I confess that my spirits have been higher in recent weeks. Why, I cannot say. I miss you more than I ever imagined I would when you were still languishing and suffering in our sunroom. But the jagged edge of mourning has dulled recently, and I’m at a loss to explain it. Perhaps I shouldn’t try. Perhaps I should just embrace it in the hopes that I’m not being teased, only to plummet back into the abyss next week. It is no diminished measure of my love for you that I am feeling better. I know you understand that. I know one should not feel guilty when passing from grief’s raw and vicious first stage into the slow and unyielding throb of the second. Yet strangely, I do sometimes. Aye, I do. Now, I can almost hear you scoffing.

AM

CHAPTER EIGHT

“I’ve marked your book reports, and you can pick them up on your way out. Some of you did very well for engineering students immersed in calculus and chemistry. Others of you made solid efforts but missed the mark by varying margins. I appreciate the time you all committed. I think as we get into the coursework, the remaining two assignments this term will come easier. You might even enjoy them,” I concluded, setting off a chorus of groans and head shaking.
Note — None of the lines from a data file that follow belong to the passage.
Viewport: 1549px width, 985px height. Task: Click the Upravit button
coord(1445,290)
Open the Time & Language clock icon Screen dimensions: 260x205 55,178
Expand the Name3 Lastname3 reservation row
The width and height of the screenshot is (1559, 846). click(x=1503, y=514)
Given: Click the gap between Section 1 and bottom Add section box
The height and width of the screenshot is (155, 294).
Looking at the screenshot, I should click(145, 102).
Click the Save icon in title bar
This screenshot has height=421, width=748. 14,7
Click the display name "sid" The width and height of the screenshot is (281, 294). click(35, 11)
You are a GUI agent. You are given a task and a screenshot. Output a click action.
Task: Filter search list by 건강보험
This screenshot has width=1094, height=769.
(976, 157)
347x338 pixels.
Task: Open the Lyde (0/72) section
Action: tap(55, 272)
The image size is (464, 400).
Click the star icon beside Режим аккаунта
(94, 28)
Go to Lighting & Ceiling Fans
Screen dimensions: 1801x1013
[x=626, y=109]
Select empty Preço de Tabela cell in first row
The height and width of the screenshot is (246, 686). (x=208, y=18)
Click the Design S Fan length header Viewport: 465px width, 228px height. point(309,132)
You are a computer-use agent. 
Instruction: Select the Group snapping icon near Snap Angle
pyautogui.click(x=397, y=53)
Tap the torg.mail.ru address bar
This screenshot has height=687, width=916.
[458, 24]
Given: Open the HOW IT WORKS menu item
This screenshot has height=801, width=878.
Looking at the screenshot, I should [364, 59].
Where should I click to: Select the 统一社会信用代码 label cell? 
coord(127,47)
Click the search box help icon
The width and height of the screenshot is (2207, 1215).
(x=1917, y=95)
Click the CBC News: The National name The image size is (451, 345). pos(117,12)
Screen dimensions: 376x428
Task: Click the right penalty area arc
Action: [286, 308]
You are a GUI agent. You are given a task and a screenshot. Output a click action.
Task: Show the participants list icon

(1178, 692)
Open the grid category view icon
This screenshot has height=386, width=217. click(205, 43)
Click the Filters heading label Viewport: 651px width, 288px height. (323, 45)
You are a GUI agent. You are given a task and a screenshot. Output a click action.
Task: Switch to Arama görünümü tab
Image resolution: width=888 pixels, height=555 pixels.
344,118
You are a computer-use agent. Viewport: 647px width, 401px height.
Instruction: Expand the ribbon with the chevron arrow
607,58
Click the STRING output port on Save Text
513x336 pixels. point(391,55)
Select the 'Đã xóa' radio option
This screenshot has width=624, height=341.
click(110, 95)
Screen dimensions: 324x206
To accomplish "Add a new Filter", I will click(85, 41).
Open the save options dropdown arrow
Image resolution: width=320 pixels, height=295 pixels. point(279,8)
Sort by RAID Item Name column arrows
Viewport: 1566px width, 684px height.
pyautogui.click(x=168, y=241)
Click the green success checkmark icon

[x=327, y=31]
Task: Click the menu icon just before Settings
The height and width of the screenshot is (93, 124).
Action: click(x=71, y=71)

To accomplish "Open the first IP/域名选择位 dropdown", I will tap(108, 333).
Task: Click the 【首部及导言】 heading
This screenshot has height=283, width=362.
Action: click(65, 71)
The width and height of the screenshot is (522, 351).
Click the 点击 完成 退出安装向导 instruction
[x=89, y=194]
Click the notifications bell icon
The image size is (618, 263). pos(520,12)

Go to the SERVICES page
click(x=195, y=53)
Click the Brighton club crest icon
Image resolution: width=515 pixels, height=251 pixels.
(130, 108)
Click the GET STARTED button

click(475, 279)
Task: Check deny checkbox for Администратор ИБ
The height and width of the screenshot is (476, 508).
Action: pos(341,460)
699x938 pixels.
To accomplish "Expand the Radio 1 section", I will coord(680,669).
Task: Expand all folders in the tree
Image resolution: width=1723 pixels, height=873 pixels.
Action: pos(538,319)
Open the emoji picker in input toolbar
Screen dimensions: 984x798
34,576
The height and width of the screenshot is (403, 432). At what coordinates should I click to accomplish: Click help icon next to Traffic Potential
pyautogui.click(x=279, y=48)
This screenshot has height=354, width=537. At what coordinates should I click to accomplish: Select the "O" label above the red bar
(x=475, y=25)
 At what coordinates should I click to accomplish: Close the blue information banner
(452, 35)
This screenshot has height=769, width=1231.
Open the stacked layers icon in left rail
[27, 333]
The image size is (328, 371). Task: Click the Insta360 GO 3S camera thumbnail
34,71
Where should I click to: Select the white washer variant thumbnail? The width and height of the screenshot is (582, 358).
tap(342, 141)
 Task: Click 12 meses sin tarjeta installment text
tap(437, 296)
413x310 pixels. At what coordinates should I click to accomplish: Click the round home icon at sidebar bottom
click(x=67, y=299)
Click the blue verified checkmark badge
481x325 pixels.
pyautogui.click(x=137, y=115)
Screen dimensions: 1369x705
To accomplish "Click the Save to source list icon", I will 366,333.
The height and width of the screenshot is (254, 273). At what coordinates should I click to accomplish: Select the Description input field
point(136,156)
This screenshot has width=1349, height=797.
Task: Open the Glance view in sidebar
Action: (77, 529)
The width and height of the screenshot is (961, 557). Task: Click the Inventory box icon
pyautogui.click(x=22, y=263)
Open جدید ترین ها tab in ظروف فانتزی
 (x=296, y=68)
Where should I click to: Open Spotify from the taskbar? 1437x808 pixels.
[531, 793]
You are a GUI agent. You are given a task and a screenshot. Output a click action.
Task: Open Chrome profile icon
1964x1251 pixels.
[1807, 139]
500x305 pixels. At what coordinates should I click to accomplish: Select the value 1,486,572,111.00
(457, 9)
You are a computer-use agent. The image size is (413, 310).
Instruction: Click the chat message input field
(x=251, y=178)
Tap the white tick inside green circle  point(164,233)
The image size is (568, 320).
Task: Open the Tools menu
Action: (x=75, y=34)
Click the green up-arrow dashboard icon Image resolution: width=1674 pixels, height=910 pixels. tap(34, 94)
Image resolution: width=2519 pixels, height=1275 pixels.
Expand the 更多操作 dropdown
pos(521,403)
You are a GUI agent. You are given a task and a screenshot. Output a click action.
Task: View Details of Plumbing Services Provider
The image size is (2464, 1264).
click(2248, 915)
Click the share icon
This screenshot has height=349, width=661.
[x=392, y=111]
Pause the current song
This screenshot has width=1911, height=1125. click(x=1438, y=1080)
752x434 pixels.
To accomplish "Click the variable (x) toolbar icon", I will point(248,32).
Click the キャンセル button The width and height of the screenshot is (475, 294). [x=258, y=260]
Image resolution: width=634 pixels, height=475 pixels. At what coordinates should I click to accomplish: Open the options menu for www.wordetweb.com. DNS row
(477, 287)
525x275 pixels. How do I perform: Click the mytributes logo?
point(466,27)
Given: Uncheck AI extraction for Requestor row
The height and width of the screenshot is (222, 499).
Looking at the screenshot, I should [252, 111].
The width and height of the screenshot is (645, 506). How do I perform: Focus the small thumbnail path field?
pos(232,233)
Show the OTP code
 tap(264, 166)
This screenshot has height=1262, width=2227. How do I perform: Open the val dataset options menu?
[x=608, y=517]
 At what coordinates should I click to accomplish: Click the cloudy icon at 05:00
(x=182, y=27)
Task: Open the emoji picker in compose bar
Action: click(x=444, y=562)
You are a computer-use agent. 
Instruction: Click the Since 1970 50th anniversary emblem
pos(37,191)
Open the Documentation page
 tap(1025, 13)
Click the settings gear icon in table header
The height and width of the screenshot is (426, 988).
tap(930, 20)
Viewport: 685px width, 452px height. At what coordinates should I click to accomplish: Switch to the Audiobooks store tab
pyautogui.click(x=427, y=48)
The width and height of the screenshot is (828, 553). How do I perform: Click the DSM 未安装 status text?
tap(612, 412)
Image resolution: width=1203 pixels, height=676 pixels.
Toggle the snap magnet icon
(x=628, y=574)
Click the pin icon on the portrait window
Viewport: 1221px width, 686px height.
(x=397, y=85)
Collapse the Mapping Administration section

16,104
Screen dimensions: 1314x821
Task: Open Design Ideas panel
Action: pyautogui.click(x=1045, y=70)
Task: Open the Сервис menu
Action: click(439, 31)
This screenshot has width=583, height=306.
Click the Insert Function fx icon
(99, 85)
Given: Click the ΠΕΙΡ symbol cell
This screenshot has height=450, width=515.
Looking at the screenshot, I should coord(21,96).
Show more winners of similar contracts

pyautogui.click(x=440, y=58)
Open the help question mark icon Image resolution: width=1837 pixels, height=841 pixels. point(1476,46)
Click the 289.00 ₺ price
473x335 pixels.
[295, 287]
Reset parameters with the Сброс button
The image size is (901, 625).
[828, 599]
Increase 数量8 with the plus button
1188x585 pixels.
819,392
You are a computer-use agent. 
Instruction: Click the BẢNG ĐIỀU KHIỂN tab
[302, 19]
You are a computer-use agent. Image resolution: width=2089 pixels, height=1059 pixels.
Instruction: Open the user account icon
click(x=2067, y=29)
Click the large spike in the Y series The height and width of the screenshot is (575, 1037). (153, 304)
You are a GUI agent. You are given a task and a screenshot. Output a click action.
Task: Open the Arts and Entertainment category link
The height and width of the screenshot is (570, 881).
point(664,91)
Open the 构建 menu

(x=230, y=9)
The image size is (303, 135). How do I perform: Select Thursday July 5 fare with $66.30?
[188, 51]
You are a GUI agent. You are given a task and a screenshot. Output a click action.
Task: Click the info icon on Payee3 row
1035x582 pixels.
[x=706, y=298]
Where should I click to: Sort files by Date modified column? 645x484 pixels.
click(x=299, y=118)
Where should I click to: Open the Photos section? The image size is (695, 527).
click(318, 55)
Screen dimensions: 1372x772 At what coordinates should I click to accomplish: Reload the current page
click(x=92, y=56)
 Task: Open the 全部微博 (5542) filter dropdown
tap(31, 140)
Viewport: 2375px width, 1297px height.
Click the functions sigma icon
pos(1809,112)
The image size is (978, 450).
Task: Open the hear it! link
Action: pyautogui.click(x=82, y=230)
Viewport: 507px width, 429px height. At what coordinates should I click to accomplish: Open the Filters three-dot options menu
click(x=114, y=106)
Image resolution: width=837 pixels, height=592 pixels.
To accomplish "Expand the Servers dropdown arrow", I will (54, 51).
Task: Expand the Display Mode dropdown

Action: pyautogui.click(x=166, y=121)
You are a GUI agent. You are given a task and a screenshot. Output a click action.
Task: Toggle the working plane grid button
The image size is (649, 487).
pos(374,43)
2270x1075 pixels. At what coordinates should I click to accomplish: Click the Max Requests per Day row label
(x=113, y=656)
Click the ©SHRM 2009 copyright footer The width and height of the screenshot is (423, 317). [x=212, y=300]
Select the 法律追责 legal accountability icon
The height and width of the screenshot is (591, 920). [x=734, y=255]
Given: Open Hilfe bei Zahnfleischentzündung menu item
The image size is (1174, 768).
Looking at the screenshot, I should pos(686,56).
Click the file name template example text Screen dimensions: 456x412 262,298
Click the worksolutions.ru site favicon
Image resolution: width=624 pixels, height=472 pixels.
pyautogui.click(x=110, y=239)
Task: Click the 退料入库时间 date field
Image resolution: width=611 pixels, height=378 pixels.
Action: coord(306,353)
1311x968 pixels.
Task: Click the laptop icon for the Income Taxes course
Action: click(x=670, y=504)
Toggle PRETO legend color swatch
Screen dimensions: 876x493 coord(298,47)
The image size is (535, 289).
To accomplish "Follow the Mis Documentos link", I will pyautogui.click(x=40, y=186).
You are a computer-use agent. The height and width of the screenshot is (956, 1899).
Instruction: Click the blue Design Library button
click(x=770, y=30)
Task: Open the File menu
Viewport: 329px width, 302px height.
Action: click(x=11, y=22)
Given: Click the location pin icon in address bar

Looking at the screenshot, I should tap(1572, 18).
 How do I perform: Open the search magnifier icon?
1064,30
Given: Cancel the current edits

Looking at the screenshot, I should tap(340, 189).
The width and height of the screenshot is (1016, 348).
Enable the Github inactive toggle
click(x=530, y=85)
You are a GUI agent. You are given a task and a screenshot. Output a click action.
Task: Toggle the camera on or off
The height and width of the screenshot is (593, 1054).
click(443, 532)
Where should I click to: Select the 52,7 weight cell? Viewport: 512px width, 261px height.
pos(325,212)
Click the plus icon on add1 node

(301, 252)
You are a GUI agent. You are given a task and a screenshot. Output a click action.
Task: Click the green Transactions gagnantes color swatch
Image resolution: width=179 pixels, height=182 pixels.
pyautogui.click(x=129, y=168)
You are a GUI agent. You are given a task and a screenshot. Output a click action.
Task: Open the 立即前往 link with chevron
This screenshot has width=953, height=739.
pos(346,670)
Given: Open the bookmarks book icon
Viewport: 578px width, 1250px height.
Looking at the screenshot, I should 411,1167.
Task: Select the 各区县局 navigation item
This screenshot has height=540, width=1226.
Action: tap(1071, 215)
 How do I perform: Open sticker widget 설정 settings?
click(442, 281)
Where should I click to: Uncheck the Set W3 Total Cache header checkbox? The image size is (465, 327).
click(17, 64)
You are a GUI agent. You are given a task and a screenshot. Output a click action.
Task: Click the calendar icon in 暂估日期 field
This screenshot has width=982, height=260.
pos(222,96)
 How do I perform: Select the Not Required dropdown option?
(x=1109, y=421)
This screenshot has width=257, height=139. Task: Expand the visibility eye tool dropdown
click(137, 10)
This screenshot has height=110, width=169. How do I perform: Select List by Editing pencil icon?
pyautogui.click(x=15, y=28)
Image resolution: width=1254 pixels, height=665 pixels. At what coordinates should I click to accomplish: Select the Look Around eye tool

It had been a somewhat encouraging session. After the nadir of my third class a few weeks ago, which had attracted only 37 students, I’d worked hard to make the lectures Angus had already outlined for me my own. I took the same approach I’d adopted to speechwriting for the Leader. In speechwriting, audience analysis was critical. You had to get into your audience’s collective head to know how to engage and hold them. In drafting speeches, I often took as much time thinking through the knowledge, needs, hopes, dreams, opinions, and attitudes of the audience as I did crafting the actual words to be delivered. This up-front analysis almost always paid dividends. In my experience, the toughest speeches to write were those destined for very diverse audiences where capturing one listener, by definition, meant alienating another.

My particular audience of first-year engineers was homogenous to the point of monolithic, which made my job of holding their attention at least a little easier. In what little time I had left over
from the campaign, I developed my lectures around engineering-related storylines and illustrations while still honouring the key literary themes Angus had outlined. My lectures improved, word spread, and my audience grew to respectable proportions. Even so, I was never able to convince all of the engineers enrolled in the course to attend one of my lectures – probably a good thing.

I tried to tap into the engineering part of their brains while making clandestine incursions into their latent artsy side. One day, we talked about the design and construction of the Bloor Viaduct, spanning Toronto’s Don River Valley, as the bridge to Michael Ondaatje’s masterpiece,
In the Skin of a Lion
, which featured this architectural wonder.

In another lecture, we discussed marine engineering and how sailing ships at the turn of the twentieth century were reinforced for Arctic exploration to withstand the blunt trauma of pack ice. This was my subterfuge to introduce Wayne Johnston’s excellent novel
The Navigator of New York
. The way I saw it, if you found the front door locked, sometimes you entered through a side window.